*WHAT IS EXPECTED*.
Return every line of the items below that contains the string "section". Case matters.

*INFORMATION GIVEN*.

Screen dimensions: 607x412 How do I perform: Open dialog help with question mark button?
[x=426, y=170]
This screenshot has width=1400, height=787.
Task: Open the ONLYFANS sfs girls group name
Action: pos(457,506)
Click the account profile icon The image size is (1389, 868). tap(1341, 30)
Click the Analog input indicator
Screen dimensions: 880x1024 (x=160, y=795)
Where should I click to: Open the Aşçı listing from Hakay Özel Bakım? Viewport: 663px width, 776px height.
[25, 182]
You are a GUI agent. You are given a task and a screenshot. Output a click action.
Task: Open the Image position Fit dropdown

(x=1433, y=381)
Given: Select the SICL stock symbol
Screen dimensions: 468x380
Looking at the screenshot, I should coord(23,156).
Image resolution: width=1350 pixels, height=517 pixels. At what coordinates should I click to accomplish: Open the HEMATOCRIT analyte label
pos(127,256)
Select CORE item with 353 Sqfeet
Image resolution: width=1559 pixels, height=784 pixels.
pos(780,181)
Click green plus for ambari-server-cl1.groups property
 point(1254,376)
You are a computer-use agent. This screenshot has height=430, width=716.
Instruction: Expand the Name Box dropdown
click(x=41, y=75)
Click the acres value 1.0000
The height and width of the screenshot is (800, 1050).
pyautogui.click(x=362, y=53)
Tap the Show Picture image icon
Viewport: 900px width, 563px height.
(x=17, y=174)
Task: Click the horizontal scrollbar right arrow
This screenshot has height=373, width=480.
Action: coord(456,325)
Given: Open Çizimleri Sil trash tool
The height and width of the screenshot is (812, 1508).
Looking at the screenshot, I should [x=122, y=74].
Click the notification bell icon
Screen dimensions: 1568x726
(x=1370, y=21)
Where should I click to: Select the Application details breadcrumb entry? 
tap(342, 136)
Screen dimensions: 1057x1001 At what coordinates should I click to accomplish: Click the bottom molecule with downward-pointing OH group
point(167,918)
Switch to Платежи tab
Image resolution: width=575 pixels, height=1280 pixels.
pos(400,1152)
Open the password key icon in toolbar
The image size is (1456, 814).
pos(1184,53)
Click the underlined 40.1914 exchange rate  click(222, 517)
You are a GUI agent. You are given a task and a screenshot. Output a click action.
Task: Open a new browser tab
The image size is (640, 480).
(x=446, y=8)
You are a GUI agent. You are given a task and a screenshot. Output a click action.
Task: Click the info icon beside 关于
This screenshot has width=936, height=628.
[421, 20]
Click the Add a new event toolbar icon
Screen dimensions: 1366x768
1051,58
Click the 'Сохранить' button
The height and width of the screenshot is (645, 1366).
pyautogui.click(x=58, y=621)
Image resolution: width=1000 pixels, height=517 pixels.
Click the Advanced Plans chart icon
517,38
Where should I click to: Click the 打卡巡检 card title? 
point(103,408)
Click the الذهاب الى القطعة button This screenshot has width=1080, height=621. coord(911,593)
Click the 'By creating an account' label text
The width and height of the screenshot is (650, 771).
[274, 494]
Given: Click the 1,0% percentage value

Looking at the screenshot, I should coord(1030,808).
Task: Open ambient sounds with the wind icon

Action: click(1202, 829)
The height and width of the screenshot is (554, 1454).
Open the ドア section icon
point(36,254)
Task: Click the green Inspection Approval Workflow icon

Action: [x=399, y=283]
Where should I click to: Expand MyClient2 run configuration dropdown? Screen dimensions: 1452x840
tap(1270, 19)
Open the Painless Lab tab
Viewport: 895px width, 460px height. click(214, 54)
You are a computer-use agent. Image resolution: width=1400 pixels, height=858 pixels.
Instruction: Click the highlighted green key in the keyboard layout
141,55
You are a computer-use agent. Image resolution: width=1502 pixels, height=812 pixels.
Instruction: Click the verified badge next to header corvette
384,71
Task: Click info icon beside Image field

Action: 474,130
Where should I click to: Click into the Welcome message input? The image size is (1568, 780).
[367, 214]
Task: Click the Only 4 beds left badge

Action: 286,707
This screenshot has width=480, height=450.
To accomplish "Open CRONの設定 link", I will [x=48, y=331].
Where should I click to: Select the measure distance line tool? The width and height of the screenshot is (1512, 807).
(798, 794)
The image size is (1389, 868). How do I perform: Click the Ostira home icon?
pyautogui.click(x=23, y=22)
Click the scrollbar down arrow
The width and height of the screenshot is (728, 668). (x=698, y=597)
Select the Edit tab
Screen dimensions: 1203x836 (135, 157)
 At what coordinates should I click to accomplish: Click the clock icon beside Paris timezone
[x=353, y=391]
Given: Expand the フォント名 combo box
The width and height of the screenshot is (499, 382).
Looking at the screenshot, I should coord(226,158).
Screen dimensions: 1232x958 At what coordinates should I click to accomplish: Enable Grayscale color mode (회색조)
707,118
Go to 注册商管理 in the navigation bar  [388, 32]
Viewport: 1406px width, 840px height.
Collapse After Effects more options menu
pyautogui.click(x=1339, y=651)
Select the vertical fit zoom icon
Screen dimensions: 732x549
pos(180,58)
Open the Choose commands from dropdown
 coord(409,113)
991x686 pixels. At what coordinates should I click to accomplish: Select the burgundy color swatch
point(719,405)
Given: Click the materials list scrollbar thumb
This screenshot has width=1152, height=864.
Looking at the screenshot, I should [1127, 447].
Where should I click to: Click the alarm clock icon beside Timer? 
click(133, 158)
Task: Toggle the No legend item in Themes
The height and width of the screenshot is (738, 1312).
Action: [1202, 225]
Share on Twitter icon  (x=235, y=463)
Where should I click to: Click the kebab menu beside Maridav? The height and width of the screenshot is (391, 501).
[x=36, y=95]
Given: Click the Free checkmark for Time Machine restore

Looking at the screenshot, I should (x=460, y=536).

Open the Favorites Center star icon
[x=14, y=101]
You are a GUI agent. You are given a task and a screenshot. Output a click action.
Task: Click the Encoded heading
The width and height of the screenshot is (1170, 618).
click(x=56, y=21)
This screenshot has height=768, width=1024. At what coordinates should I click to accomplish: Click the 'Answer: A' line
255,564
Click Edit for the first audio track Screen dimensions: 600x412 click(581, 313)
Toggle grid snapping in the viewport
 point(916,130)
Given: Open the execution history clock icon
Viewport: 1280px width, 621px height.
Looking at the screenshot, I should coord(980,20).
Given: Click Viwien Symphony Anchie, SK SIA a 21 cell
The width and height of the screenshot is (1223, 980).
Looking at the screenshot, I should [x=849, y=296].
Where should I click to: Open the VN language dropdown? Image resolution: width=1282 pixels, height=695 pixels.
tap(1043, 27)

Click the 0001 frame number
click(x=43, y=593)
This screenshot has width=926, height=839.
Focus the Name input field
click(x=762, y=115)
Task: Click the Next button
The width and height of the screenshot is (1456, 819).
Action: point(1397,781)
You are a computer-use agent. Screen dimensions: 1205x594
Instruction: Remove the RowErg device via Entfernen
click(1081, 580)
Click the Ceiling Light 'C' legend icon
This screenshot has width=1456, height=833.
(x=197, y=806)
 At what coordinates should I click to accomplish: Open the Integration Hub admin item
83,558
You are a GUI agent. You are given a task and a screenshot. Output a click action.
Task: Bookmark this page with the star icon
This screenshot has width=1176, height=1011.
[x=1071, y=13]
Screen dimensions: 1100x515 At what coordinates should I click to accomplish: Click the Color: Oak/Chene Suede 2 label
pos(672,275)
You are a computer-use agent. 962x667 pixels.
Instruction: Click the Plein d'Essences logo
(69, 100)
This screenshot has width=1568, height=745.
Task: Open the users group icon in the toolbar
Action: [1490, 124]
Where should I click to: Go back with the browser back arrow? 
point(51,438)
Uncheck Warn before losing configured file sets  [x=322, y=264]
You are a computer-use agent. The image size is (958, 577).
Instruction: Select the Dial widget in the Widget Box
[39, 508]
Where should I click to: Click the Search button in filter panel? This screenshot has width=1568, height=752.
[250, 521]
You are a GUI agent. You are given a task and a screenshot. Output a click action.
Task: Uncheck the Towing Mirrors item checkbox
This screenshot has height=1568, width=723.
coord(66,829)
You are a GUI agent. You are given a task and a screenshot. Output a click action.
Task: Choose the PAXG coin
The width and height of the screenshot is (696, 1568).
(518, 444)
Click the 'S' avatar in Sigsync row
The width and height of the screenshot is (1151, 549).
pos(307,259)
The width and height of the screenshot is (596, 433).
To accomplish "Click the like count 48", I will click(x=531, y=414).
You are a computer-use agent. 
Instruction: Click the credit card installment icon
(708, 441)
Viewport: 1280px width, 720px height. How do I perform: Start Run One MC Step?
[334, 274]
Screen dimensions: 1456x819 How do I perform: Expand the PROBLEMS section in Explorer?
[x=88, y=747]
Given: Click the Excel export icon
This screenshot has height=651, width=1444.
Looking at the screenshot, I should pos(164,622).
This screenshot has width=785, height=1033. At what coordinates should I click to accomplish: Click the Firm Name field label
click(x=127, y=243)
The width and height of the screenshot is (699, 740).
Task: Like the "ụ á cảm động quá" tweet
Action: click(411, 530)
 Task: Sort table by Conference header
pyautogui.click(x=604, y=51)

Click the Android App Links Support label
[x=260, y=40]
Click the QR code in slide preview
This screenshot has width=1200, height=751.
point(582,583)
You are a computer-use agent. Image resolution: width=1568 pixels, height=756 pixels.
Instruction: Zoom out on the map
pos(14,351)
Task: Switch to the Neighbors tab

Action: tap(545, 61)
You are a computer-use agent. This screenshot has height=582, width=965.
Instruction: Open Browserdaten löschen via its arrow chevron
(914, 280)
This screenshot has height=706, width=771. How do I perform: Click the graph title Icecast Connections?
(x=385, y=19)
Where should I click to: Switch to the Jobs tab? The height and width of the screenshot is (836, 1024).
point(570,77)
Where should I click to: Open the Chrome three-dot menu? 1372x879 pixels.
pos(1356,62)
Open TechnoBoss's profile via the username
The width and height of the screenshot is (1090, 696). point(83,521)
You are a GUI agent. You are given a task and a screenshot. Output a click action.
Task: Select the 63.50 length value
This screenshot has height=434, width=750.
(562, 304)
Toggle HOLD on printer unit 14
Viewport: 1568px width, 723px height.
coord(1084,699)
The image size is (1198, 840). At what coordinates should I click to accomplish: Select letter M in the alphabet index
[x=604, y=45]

*COMPLETE ANSWER*.
Open the ドア section icon
Screen dimensions: 1456x819 How do I perform: Expand the PROBLEMS section in Explorer?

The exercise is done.